Talia wasn’t surprised when Isla stood up, fetched the bottle of champagne from the bucket, popped the cork, and refilled everyone’s glasses.
But she was a little surprised when she completely missed Talia’s.
She was downright shocked when she sent her a vicious-looking side-eye that made Talia’s stomach roil.
Seriously, the whole voting Isla and Taye out wasn’t even her idea.
“I think Isla hates me,” Talia whispered to Sabine the moment Isla had turned her back to dig into the pancakes.
She hadn’t even had time to admire how soft Sabine’s hair looked in the morning light, or the way her cheeks were perfectly pink and her lips deliciously plump.
She was too stressed. “She keeps looking at me funny.”
“Just ignore her, Talia.”
“That’s easy for you to say. She’s not looking at you like she wants to take the butter knife and drive it into your back.”
Sabine laughed, but Talia did not. This was serious. So too was the envelope hidden under her placemat, like a secret waiting to explode. Frankly, if Talia didn’t do something about it, she’d explode. “I did something stupid,” she muttered under her breath.
“What did you do?” Sabine asked, leaning closer. She was staring at the slice of avocado toast in her hand. But her ear was close enough to Talia’s mouth for no one else to hear their conversation.
“I took something I shouldn’t have.”
Sabine still stared straight ahead. Talia could only see the faint lines at the corner of her mouth that could be mistaken for something else, but she felt like she knew Sabine well enough now to know when she was frowning. “What are you talking about?”
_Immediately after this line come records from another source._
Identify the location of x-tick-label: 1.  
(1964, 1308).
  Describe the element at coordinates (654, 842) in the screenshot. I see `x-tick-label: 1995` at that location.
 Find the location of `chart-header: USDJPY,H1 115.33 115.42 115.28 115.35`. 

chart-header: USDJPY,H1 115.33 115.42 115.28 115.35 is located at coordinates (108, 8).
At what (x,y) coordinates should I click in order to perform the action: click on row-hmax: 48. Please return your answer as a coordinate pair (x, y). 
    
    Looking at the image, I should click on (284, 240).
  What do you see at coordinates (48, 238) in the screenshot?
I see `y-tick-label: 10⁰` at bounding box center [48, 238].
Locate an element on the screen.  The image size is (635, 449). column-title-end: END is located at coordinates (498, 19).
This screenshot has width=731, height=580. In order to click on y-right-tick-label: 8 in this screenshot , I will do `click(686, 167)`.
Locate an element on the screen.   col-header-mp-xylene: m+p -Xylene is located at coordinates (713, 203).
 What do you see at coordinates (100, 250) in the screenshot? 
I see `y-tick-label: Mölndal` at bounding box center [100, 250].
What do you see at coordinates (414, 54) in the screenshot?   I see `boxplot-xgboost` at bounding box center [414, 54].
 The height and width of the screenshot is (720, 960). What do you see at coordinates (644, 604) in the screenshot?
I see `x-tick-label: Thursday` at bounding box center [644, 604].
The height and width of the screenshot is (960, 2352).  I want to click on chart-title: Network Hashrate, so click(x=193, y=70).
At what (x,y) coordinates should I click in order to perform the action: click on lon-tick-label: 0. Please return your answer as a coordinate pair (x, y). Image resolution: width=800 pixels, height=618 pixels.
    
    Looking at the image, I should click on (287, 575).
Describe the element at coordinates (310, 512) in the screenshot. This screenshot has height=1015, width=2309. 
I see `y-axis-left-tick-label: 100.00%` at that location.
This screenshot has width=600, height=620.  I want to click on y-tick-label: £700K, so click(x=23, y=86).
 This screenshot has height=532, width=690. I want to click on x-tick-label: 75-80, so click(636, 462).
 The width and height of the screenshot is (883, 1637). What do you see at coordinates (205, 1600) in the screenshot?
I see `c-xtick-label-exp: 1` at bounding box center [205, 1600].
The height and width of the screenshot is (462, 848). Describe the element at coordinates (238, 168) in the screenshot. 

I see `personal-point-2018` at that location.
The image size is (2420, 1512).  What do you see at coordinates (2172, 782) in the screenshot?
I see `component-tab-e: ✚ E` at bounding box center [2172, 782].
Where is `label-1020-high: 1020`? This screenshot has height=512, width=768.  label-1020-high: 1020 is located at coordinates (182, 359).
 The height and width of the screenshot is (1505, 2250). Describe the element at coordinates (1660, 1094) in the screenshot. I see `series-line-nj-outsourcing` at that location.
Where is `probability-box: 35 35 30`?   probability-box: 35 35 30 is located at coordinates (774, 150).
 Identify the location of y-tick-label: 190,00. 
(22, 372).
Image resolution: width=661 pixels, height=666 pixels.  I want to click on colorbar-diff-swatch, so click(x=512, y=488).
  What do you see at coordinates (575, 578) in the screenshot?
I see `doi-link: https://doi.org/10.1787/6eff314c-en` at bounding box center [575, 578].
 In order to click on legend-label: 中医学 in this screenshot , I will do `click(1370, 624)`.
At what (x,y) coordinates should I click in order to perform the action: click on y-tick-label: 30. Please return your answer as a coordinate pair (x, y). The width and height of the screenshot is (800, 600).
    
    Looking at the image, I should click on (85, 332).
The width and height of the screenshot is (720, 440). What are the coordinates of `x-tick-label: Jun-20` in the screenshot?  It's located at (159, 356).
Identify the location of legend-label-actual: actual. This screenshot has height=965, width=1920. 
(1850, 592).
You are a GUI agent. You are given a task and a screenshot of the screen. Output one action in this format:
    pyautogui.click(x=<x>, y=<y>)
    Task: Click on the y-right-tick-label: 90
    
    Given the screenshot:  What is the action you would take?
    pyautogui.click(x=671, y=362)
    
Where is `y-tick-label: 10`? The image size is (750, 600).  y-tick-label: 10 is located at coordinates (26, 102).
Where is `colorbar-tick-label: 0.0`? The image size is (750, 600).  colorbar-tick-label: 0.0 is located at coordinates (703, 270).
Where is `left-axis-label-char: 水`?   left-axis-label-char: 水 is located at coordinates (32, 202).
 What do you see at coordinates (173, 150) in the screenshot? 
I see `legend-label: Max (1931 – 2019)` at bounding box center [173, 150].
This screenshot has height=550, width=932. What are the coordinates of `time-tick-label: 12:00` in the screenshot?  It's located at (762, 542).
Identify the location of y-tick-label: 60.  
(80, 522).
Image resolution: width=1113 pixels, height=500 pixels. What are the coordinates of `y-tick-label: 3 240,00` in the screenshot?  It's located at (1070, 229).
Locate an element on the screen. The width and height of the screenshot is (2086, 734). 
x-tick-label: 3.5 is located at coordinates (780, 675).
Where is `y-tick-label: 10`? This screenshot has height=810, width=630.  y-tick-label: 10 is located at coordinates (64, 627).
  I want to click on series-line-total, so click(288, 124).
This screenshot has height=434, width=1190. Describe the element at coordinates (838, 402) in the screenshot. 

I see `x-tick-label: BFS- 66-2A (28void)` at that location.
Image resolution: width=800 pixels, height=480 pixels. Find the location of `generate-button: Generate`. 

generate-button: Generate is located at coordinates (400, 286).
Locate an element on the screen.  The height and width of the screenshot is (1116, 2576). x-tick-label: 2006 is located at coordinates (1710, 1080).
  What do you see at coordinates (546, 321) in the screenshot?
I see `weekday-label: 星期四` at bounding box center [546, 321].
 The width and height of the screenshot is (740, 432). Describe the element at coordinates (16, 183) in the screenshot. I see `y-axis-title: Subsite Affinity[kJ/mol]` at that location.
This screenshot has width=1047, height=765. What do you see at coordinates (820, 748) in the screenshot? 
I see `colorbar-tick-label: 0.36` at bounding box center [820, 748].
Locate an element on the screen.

Talia’s fingers itched. She lifted the corner of the placemat just enough for the edge of the creamy envelope to peek out. Only Sabine could see it; the rest of the contestants were either too occupied with their platefuls of food or not close enough.
But when Sabine glanced down, Talia saw something she hadn’t expected. Sabine’s eyes were glassy and half-lidded.
Was she seriously already drunk? Talia immediately regretted her decision to share her secret.
Even more so when Sabine gasped. “Talia!”